A message in the spring from Tony Parkes, a biologist at Nipissing University in Ontario, had praised those “who do their job with few awards, but on which everyone counts as a basic backbone”.

When Dr. Parkes’ laboratory paused, he spent some of his unexpected downtime thinking about the storage center. It is a balance, he said, that enables even small laboratories to answer big questions “without using large resources”.

Plus, researchers can literally share their discoveries with one another. “You don’t need to have your own library to access all of this information,” he said, since the storage center is “there whenever you want.”

The people who keep the center going are also thinking about it. “It means a lot to know that you are part of it,” said Ms. Bertsch.

But it increases the pressure. “We all feel this great weight in making sure the storage center is there for everyone,” said Dr. Whitworth.
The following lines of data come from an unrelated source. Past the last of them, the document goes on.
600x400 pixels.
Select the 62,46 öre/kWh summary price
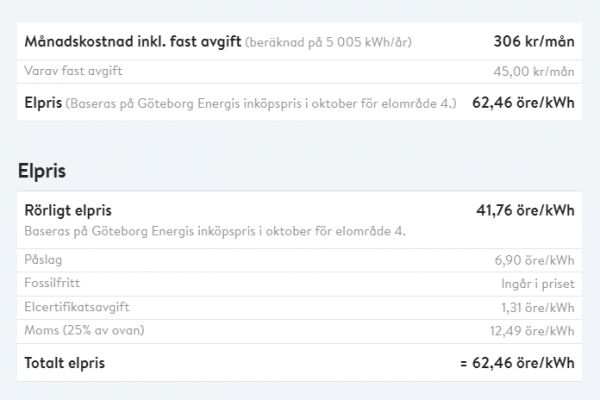523,103
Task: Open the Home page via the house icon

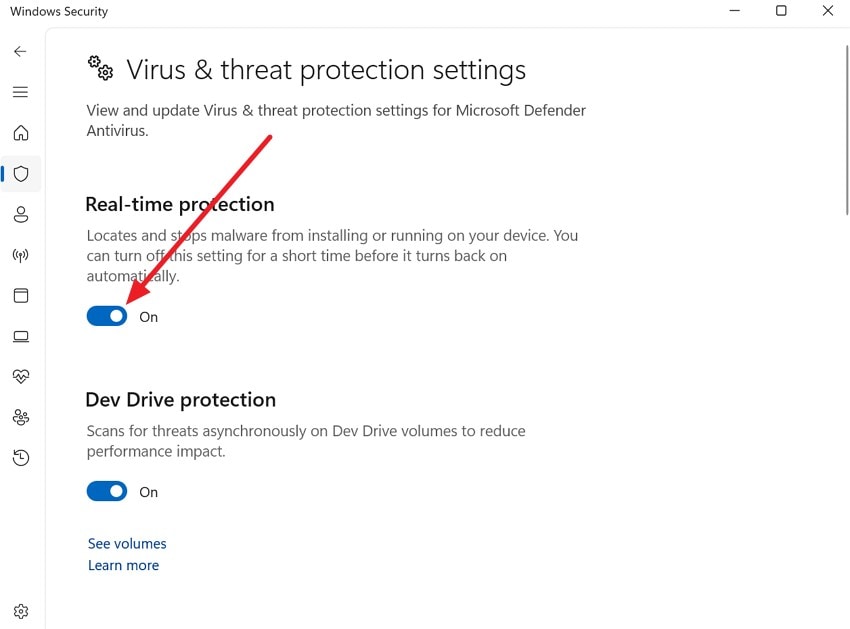Action: point(20,132)
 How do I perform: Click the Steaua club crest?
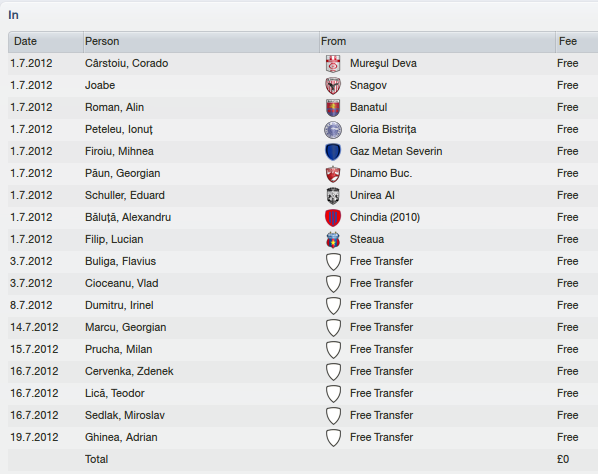pos(333,239)
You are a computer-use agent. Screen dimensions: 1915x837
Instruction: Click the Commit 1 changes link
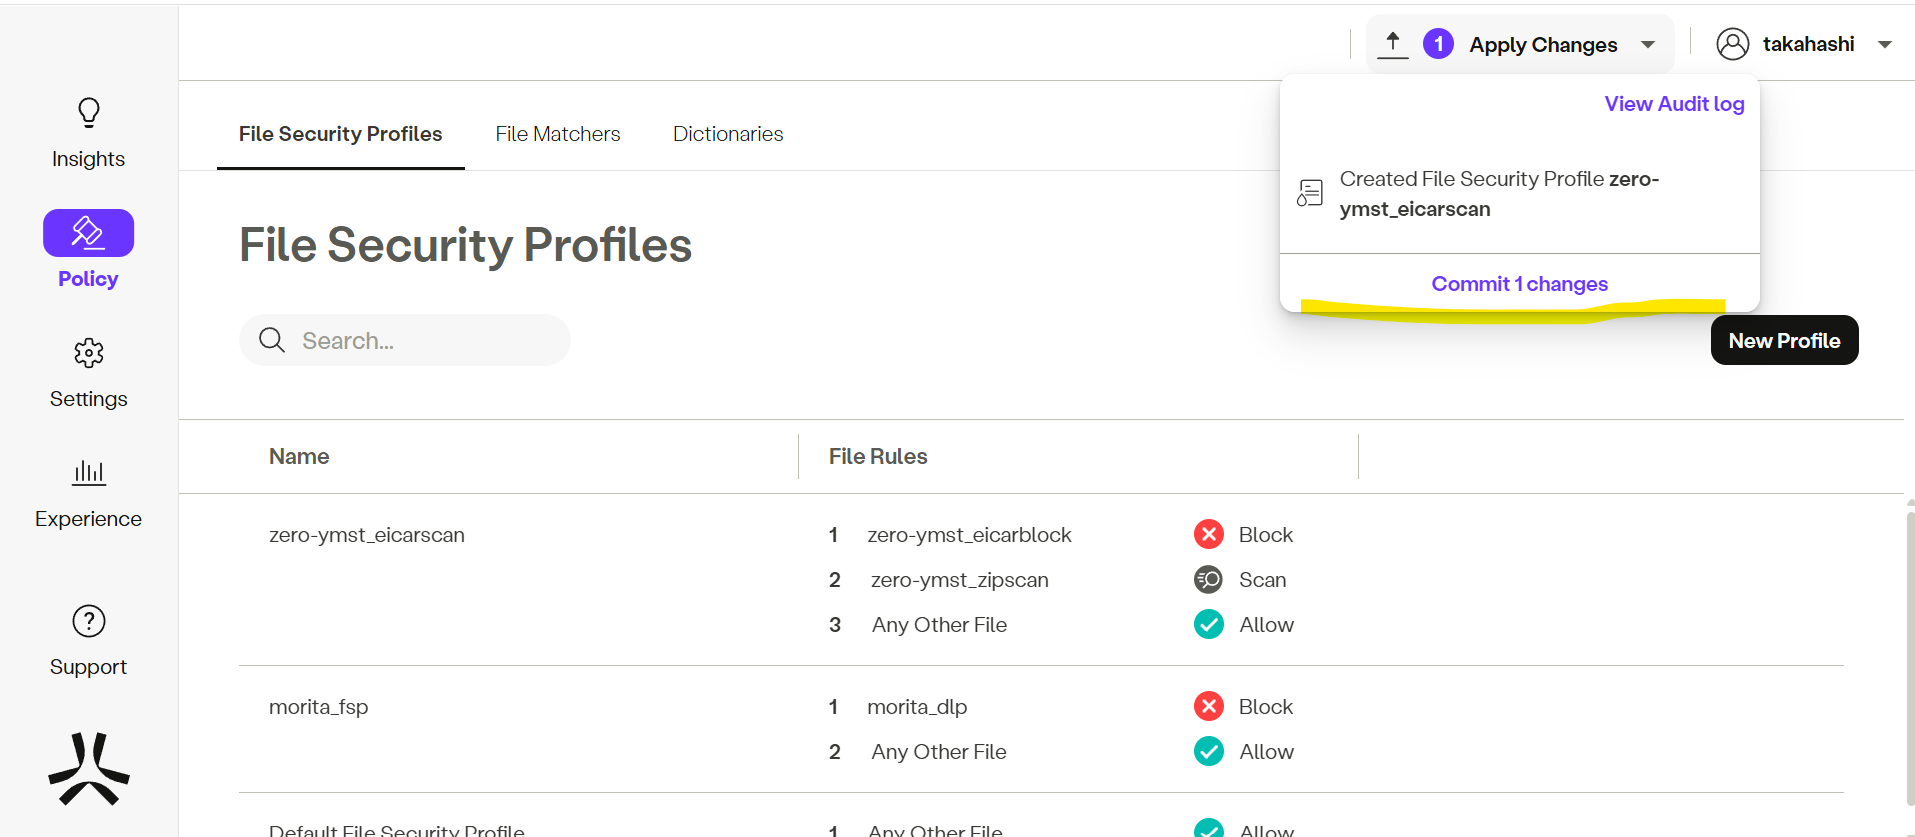click(1519, 284)
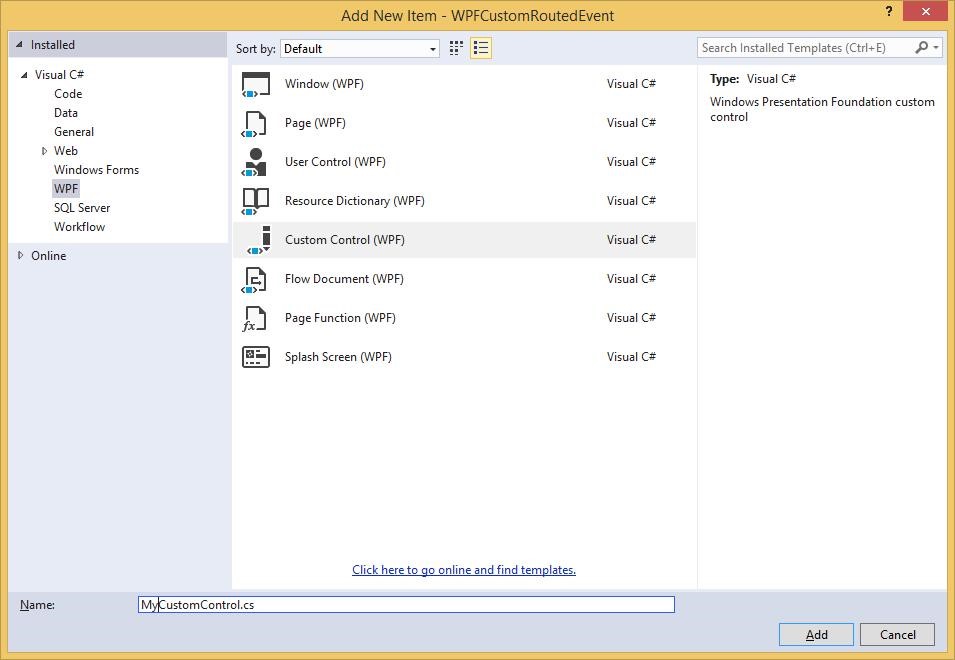955x660 pixels.
Task: Click the Search Installed Templates box
Action: pos(805,47)

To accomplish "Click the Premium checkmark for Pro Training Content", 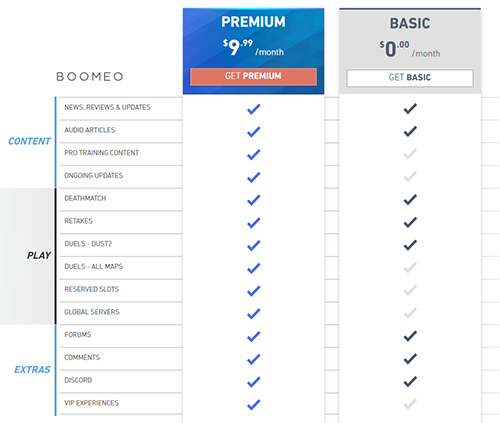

The pandemic continues, of course, and further obstacles loom. Although the fall semester has passed without incident, cases are increasing in the region, increasing the potential for another shutdown. Post delays at home and abroad have led the center to point out that their customers are turning to private freight forwarders – flies die if they’re on the road too long.

Although they are no longer paid extra, they all keep coming back to work. And even if things change, Dr. Whitworth ready. “I never unpacked my bag,” he said. “It’s still in the closet.”